### Brief
Rewrite the post about agents from "Why I never" to "I read reviews.", swapping "competition" for "contest".

### Passage shown
Why I never want to be an agent
Nathan Bransford has a typical agent’s blog. He talks a lot about the business and answers questions from his readers, most of whom are unpublished writers. Recently he ran a competition to give aspiring writers an insight into one aspect of an agent’s job: reading query letters. He ran 50. Three were for books that went on to be published. Readers got to pick five.
Reading the query letters was the least interesting part of the exercise for me. I didn’t finish a single one. I hate reading queries almost as much as I hate writing them. I think they’re a form designed to breed clunky, cliched, boring writing. It’s close to impossible to write an elegant and engaging plot synopsis, which is essentially what a query letter is. Yes, I always skip the plot synopsis when I read reviews.
But I was fascinated by the rejection letters in the comments threads. The majority of participants took the competition seriously and gave fairly standard rejection or please-send-me-more letters. But there were a few who took the opportunity to get a weird kind of revenge by rejecting the queries as viciously as they could. I admit I was shocked. I’ve accumulated more than twenty years of rejections and I have never been rejected anywhere near as nastily.
My only explanation is that the mean comments were coming from trolls1 and/or people who were translating the emotional impact of their rejections. When you’re rejected even though the actual wording is something like “not suitable for our needs at this time” or “while well written I did not fall in love” or “it’s not you it’s me” or “why don’t we just be friends?” it always sounds like I HATE EVERYTHING YOU’VE EVER WRITTEN. YOU SMELL LIKE DUNG. I WISH YOU WOULD DIE. I think some people were writing rejections closer to how rejections feel than how they actually are. Because professional agents, unless they’re off their meds, don’t write those kind of letters. They just don’t.

### Stored data
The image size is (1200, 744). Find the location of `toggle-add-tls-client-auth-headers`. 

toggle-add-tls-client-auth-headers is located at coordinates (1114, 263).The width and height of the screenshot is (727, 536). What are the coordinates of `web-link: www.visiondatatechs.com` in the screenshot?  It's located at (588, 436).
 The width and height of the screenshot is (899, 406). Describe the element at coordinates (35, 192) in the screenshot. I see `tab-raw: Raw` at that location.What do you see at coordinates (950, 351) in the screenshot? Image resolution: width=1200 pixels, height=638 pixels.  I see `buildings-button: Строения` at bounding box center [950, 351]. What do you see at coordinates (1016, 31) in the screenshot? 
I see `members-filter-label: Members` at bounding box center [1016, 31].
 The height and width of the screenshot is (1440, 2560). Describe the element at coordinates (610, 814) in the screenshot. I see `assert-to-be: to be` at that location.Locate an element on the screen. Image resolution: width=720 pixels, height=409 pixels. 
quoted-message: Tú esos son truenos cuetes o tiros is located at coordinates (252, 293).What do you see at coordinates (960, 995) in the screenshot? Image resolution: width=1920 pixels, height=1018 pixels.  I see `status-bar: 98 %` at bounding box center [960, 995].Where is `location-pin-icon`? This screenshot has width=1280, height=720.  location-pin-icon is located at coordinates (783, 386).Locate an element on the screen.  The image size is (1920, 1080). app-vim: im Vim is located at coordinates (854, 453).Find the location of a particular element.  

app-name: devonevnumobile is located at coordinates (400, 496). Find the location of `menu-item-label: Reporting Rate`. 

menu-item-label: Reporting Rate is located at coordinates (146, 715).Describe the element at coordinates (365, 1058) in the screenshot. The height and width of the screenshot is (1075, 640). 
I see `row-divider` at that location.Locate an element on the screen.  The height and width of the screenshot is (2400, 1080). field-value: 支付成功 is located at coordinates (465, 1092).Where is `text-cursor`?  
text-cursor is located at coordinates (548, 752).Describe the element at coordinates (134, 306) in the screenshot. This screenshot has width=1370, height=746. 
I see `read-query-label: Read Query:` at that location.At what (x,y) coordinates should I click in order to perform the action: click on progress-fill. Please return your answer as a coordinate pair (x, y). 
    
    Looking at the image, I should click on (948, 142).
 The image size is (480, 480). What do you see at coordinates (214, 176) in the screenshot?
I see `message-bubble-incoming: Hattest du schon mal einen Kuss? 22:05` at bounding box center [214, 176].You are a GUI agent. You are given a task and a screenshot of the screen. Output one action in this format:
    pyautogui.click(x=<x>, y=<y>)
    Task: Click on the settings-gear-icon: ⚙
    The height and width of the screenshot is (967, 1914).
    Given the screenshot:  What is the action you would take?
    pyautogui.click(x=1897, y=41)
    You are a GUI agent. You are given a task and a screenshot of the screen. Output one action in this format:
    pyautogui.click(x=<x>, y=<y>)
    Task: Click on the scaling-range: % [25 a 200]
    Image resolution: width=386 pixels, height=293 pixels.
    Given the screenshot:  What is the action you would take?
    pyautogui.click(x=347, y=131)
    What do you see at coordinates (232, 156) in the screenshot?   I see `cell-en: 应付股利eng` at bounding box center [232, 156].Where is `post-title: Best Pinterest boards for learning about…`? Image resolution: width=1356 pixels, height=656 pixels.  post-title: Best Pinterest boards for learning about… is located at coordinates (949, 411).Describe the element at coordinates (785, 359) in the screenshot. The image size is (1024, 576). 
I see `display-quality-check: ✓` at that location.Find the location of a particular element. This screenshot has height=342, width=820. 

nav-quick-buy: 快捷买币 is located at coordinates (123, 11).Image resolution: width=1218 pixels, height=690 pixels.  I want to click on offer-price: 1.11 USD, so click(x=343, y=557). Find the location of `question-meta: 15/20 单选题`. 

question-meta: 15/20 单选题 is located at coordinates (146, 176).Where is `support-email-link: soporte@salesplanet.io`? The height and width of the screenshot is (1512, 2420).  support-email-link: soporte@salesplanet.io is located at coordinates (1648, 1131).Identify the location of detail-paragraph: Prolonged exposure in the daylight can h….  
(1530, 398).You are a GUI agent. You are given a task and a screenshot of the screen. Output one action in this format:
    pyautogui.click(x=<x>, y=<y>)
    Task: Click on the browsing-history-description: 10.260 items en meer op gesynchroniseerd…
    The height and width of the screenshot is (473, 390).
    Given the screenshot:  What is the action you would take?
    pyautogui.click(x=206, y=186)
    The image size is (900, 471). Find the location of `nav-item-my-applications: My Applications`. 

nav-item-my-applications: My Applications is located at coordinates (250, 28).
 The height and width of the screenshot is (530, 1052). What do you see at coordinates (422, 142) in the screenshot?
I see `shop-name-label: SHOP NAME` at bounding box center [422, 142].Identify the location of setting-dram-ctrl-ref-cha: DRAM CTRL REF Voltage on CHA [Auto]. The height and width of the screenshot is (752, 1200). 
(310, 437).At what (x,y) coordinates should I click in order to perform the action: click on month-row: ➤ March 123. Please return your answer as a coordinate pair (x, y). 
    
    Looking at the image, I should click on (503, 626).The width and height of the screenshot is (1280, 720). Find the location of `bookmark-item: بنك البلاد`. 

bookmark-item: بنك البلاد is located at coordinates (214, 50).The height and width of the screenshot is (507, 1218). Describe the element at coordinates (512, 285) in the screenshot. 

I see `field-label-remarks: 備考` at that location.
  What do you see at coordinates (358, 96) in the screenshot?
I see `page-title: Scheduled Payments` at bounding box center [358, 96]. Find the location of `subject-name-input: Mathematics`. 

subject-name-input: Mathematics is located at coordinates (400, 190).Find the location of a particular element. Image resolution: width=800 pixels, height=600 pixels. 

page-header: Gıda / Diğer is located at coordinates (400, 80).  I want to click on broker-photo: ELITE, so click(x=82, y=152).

### Written answer
Why I never want to be an agent
Nathan Bransford has a typical agent’s blog. He talks a lot about the business and answers questions from his readers, most of whom are unpublished writers. Recently he ran a contest to give aspiring writers an insight into one aspect of an agent’s job: reading query letters. He ran 50. Three were for books that went on to be published. Readers got to pick five.
Reading the query letters was the least interesting part of the exercise for me. I didn’t finish a single one. I hate reading queries almost as much as I hate writing them. I think they’re a form designed to breed clunky, cliched, boring writing. It’s close to impossible to write an elegant and engaging plot synopsis, which is essentially what a query letter is. Yes, I always skip the plot synopsis when I read reviews.